Cette inadéquation est aggravée par des systèmes éducatifs souvent déconnectés des réalités du marché. Les programmes scolaires et universitaires continuent de former des milliers de jeunes à des métiers peu demandés, alors que l’économie numérique et les nouvelles technologies transforment les besoins des entreprises. Se projeter dans les besoins réels du marché de demain amène à se poser d’autres questions. Quels secteurs seront les plus porteurs ? Quelles compétences seront indispensables ? Les réponses à ces questions conditionnent l’avenir économique du continent.
Le cabinet Boston Consulting Group (BCG) estime par exemple que 650 millions d’Africains devront être formés ou recyclés aux compétences numériques d’ici 2030 pour que le continent puisse tirer parti du potentiel énorme de l’économie digitale. Mais derrière l’économie numérique plébiscitée par beaucoup de monde, d’autres secteurs sont également porteurs, notamment l’agriculture, qui emploie encore une majorité d’Africains et où de nouvelles technologies innovantes sont introduites et appellent à une évolution des compétences. Selon la Fondation pour le renforcement des capacités en Afrique (ACBF), une agence spécialisée de l’Union africaine citée en 2020 par Agence Ecofin dans un article, la pénurie en ressources humaines en Afrique se chiffre à plus de huit millions de médecins et de spécialistes, plus d’un million de chercheurs, plus de quatre millions d’ingénieurs et près de 70 000 agronomes.

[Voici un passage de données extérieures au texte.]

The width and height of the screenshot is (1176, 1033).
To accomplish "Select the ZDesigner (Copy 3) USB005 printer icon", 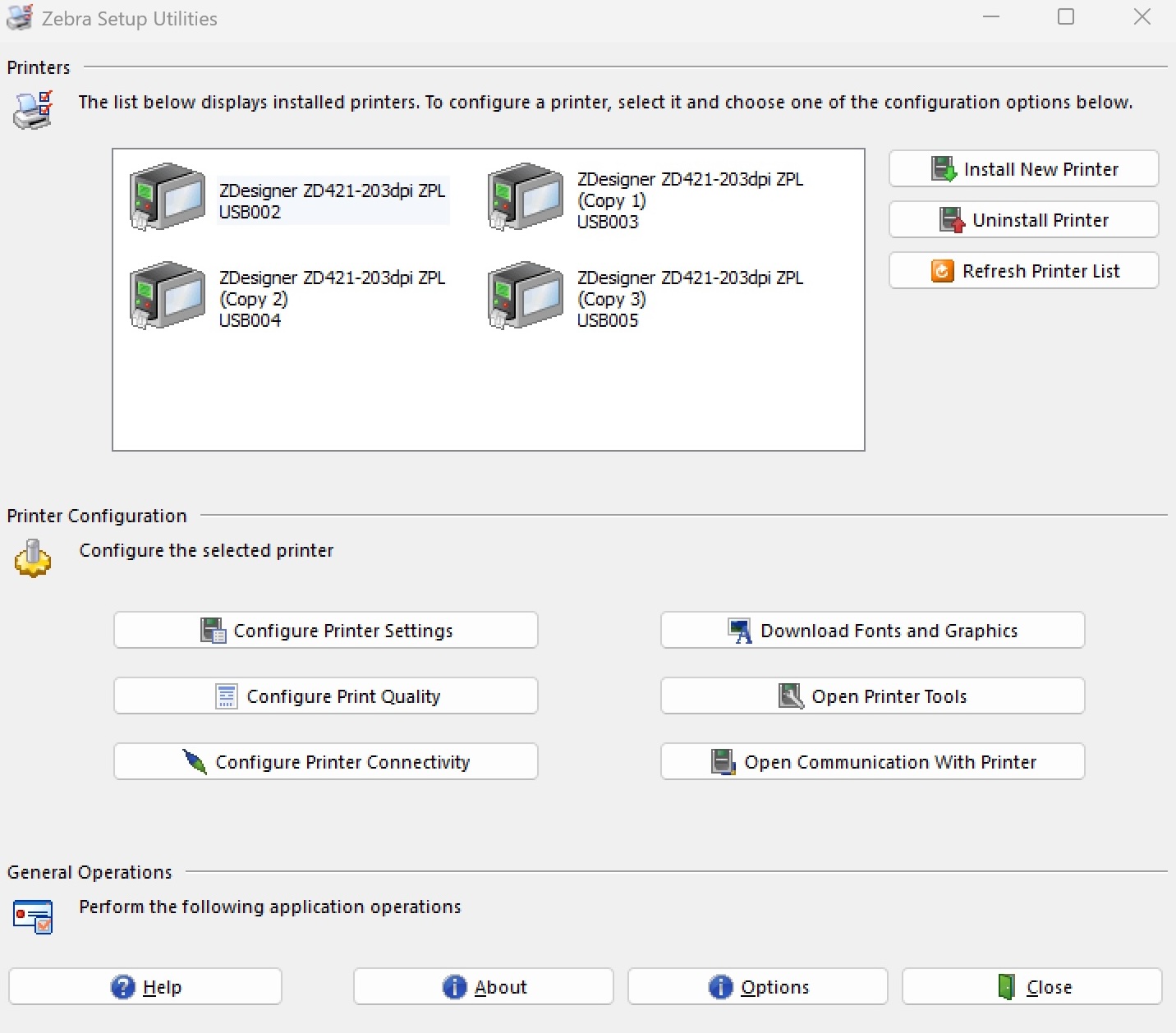I will pyautogui.click(x=526, y=296).
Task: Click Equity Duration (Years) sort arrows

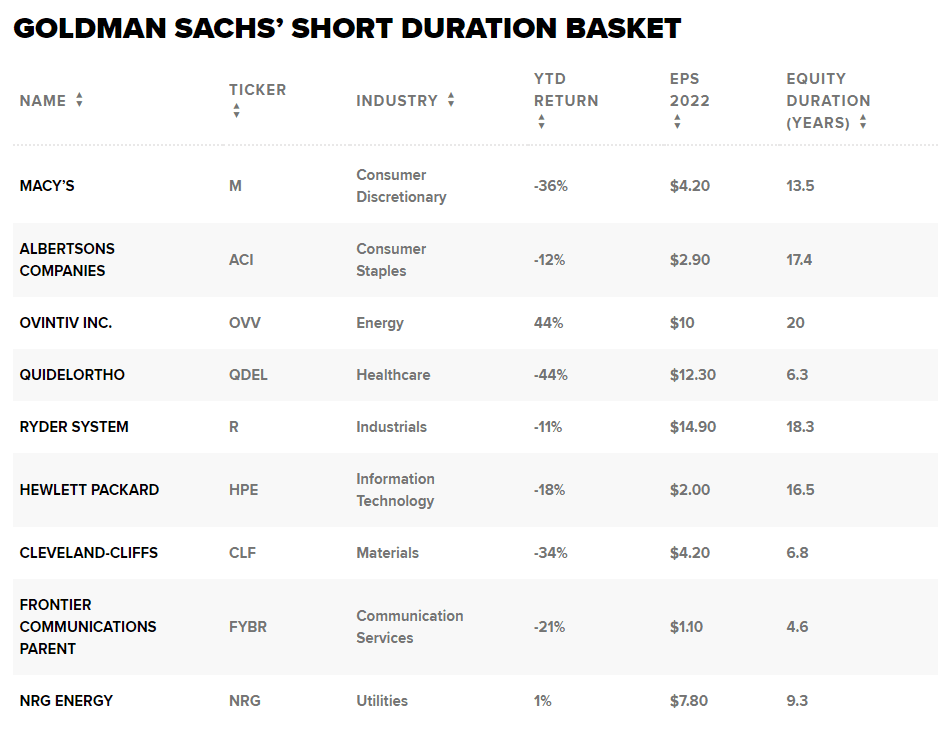Action: click(863, 122)
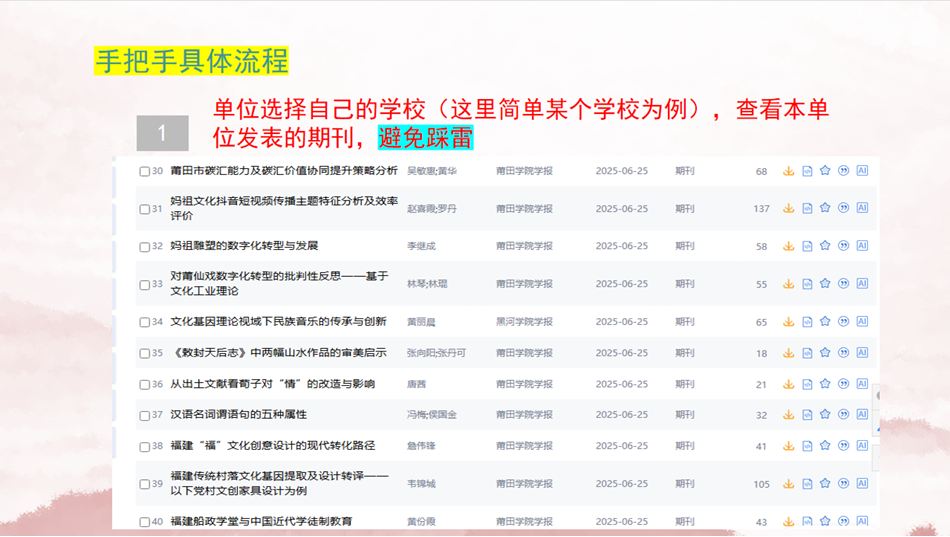Open HTML reading for article 39

pos(807,484)
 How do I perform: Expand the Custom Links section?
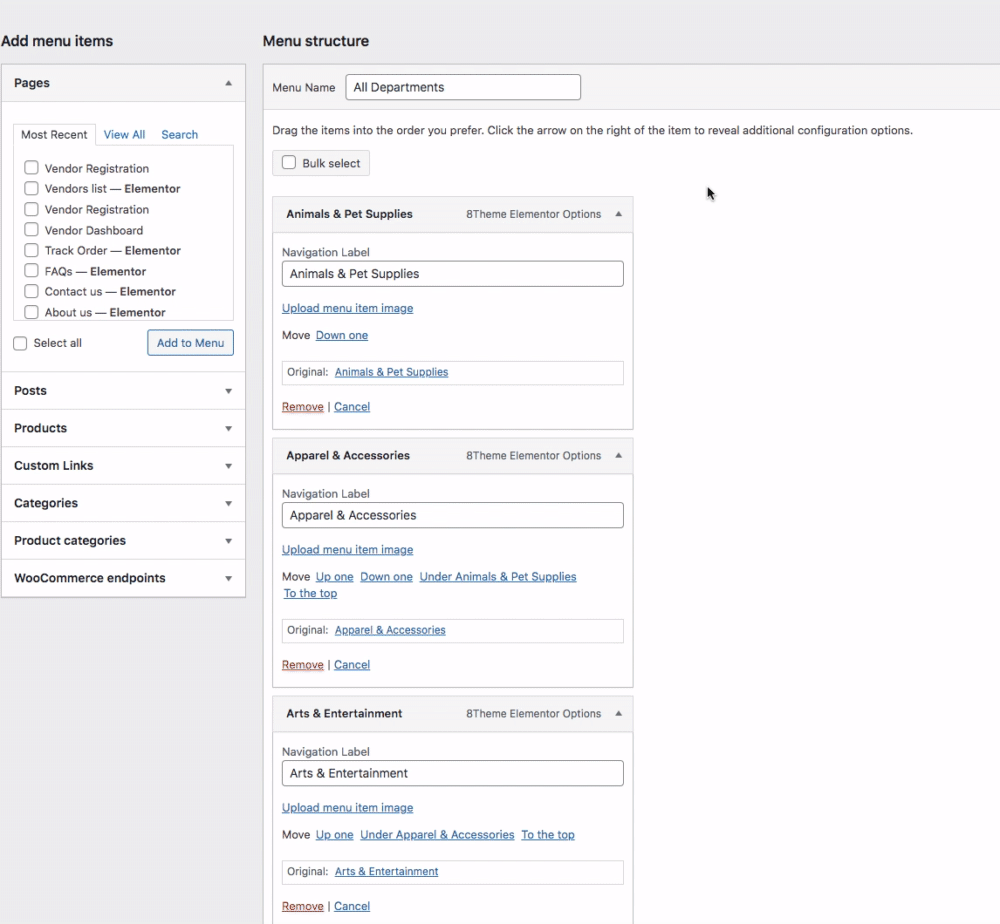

Transformer les beaux discours en action
Si l’on excepte quelques initiatives éparses dans certains pays, peu de stratégies concrètes sont mises en place pour préparer la main-d’œuvre aux réalités de demain. Selon Akinwumi Adesina, président de la BAD, l’Afrique doit vite agir pour éviter une grande crise du chômage avec seulement 100 millions de personnes employées sur 450 millions en 2030.
Pour éviter cette crise, les gouvernements africains doivent cesser de se reposer sur ce mythe démographique et agir avec détermination. Un potentiel qui n’est ni cultivé ni accompagné reste un simple slogan. Il est temps de passer aux actes, et ce, à grande échelle, car le coût de l’inaction sera insupportable pour les générations à venir. Cela n’implique pas seulement de créer des opportunités d’emploi, mais aussi de s’assurer qu’elles correspondent aux compétences disponibles, et vice-versa. Il est également urgent de concevoir des politiques d’emploi qui incluent tous les segments de la population, en particulier les femmes et les jeunes des zones rurales.
L’Afrique possède un potentiel immense, mais ce potentiel ne se réalisera pas de lui-même. Le continent doit investir massivement dans sa jeunesse et dans les compétences nécessaires pour faire face aux mutations du marché de l’emploi. Car si la bombe démographique n’est pas désamorcée aujourd’hui, elle explosera demain, avec des conséquences qui ne se limiteront pas à l’économie. Le futur de l’Afrique ne se décidera pas dans vingt ans. Il se joue maintenant.